Airbnb’s public debut has been anticipated for years. The San Francisco company is one of the highest-profile start-ups to emerge from a generation of “sharing economy” companies born after the 2008 recession. The start-ups, which include Uber, DoorDash, WeWork and Instacart, rode a wave of smartphones, cheap cloud computing and gig work. Plentiful venture capital funding allowed them to stay private and put off turning a profit.
If Airbnb goes public in the coming months, the company will have squeaked its offering in before a compensation deadline affecting many of its employees. Start-ups like Airbnb compensate workers, especially those who join in the earliest years, with potentially lucrative stock options and restricted stock units. But if a company waits too long to sell or go public, that equity can expire and become worthless. If Airbnb goes public before the end of the year, its employees will avoid losing a large tranche of equity that was set to start expiring next spring.
The I.P.O. could also enrich Airbnb’s earliest backers, some of whom invested 12 years ago, while turning its founders into billionaires.
Airbnb has raised more than $3 billion in venture capital funding.
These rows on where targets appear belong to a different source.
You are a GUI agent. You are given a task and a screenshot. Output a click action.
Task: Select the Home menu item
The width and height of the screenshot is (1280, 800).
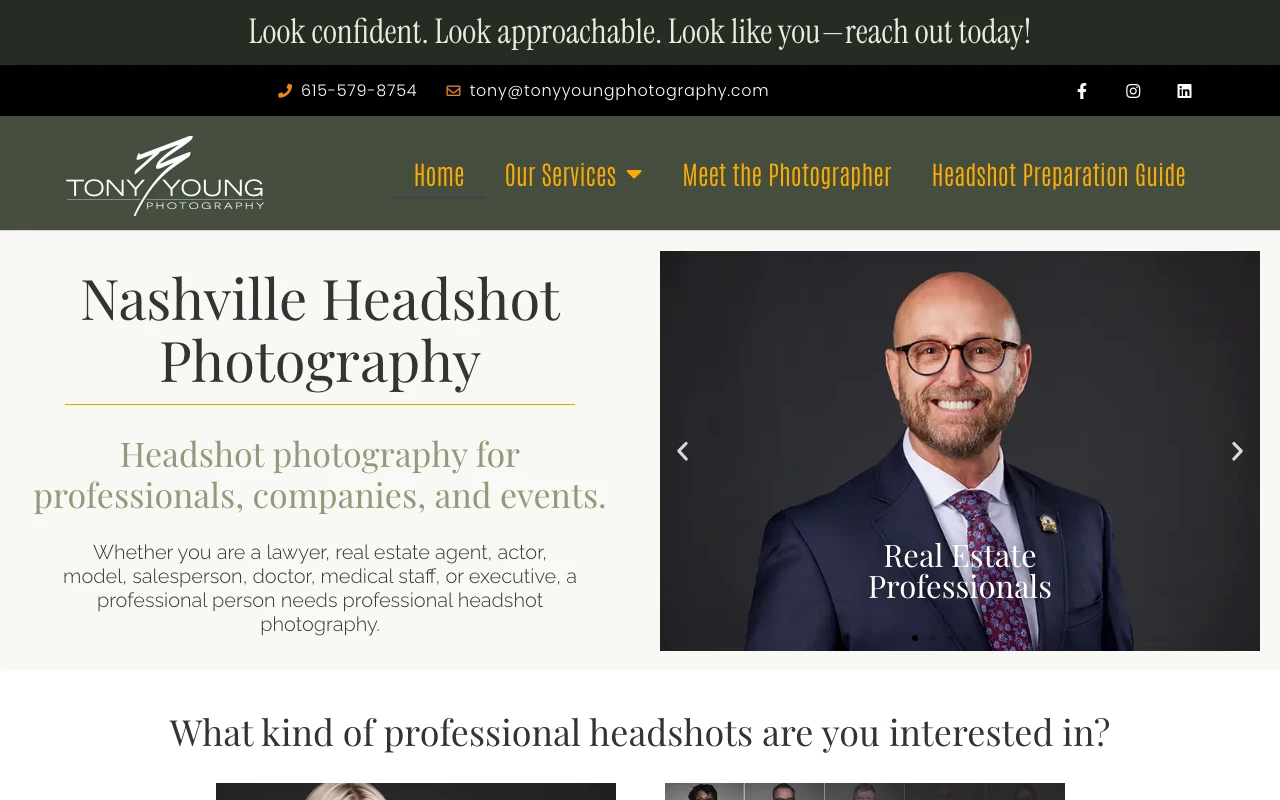coord(439,174)
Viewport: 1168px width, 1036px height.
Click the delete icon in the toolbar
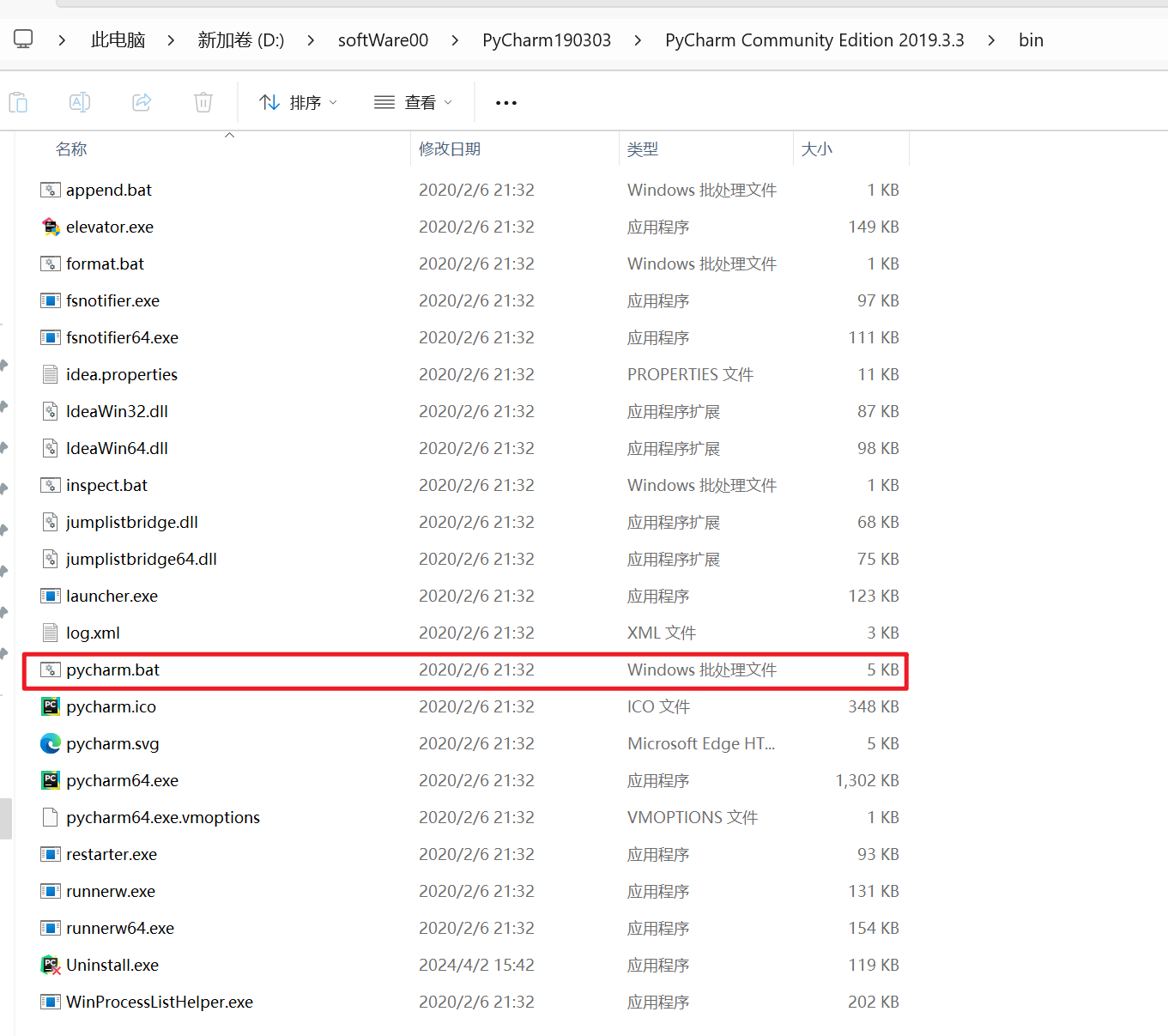click(x=203, y=101)
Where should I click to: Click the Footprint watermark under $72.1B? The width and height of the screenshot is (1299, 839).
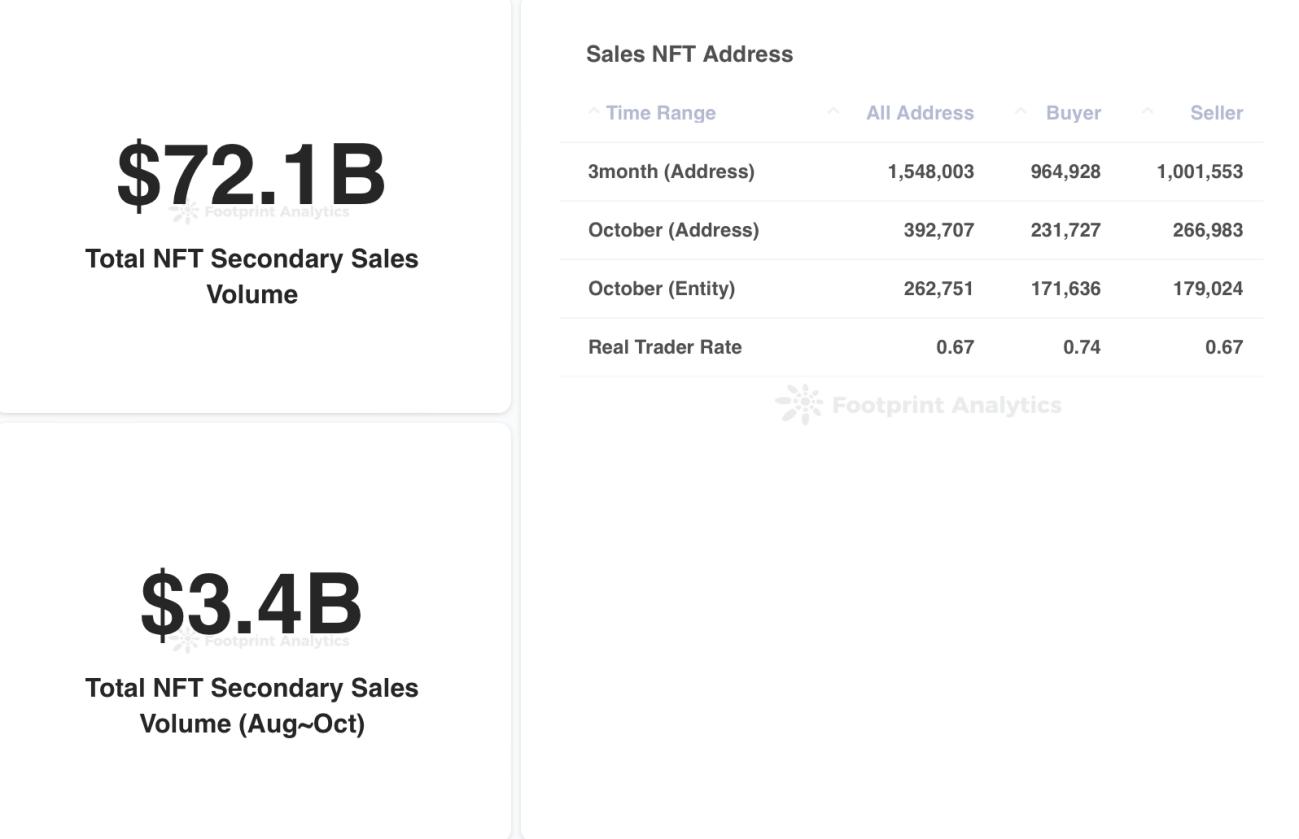[x=260, y=212]
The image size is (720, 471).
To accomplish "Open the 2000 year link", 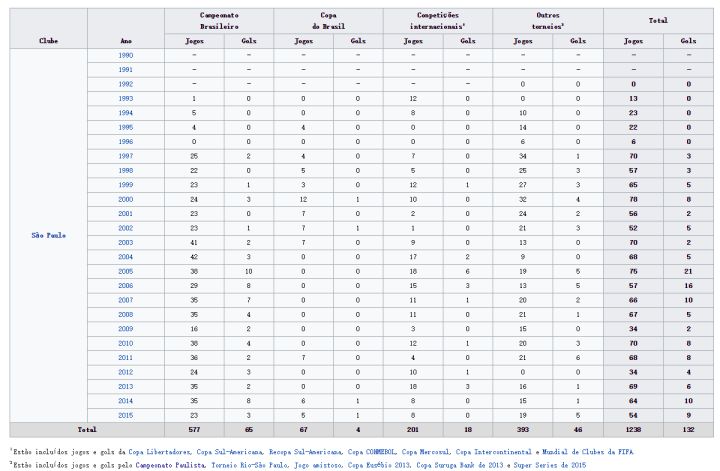I will coord(125,199).
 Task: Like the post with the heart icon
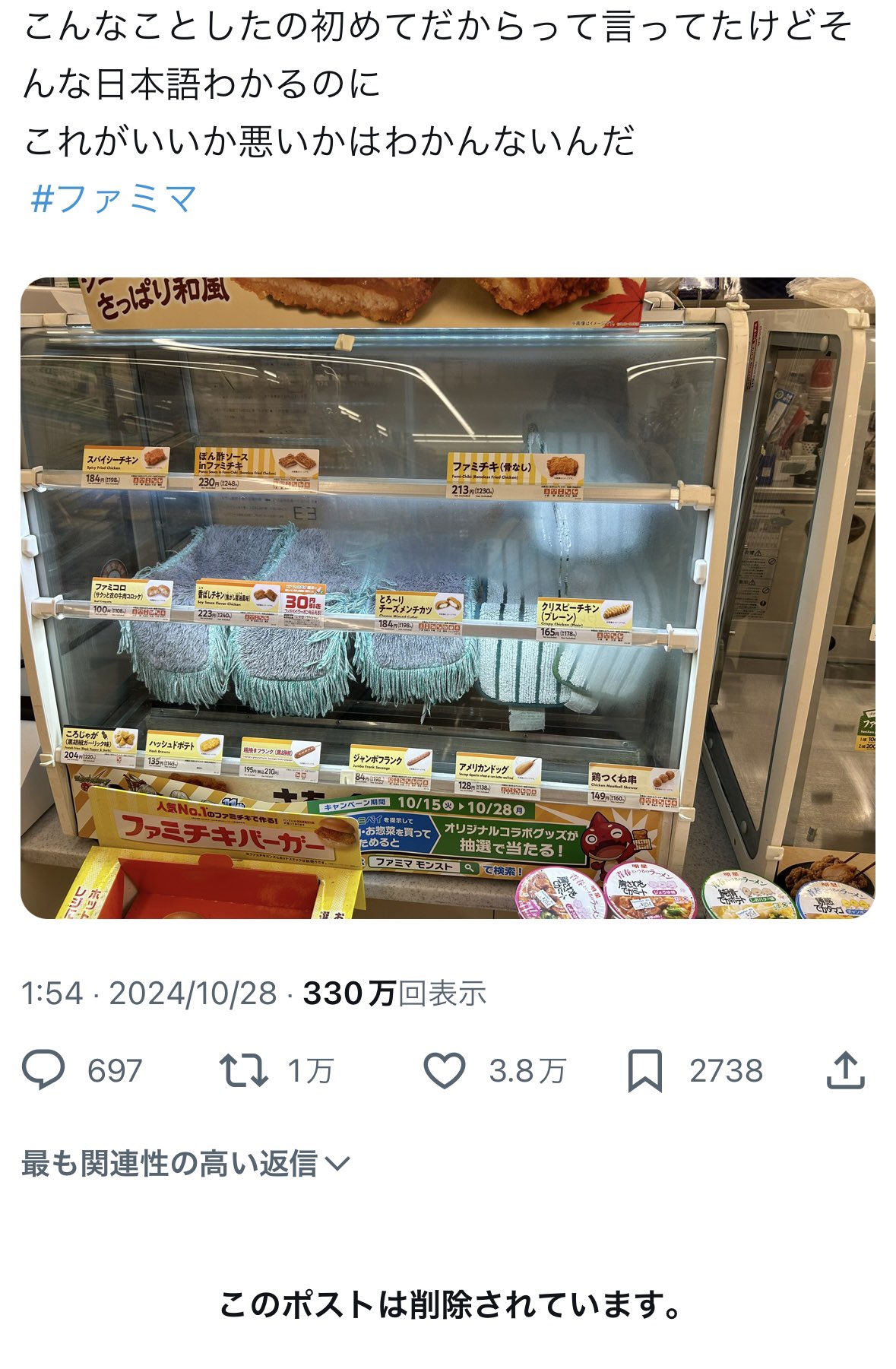[444, 1071]
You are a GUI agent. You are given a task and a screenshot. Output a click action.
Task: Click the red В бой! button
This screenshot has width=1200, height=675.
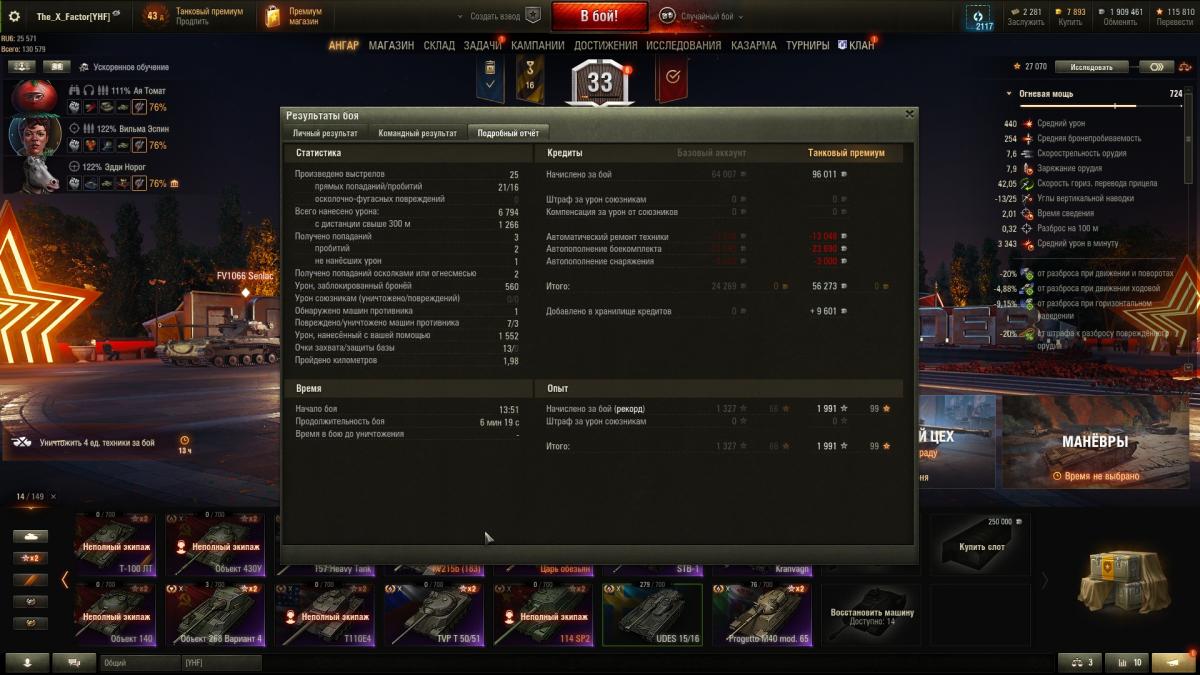tap(600, 16)
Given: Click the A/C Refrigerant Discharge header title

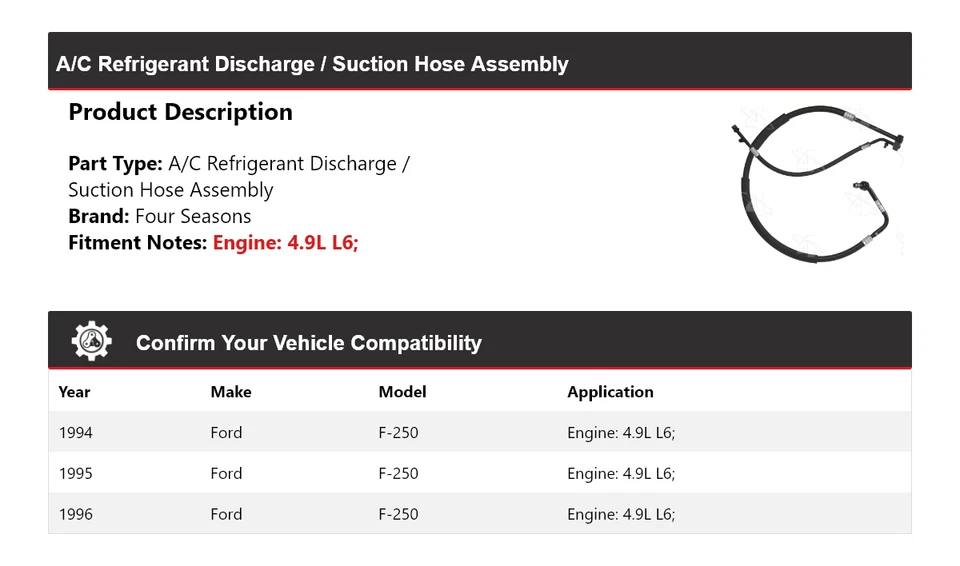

Its largest shareholders include Silver Lake and Sixth Street, which invested in the company as the pandemic set in. Sequoia Capital, Founders Fund and Accel also own sizable stakes.
Airbnb’s founders — Brian Chesky, who is the chief executive, and Nathan Blecharczyk and Joe Gebbia — each own around 15 percent of its Class B shares. In a move that is common among Silicon Valley companies, the founders have carved out a special class of shares for themselves, which gives them 20 votes per share and disproportionate control of the company.
The three men founded Airbnb in 2008 after they rented out a spare room in their apartment to make extra money. That idea became a company, which has since expanded to seven million listings in almost every country.
Airbnb’s website helped bring the world of short-term rentals, once limited to vacation homes and time-shares, into city apartments, country cabins, spare bedrooms and treehouses, while advertising a message of authentic travel and “living like a local.”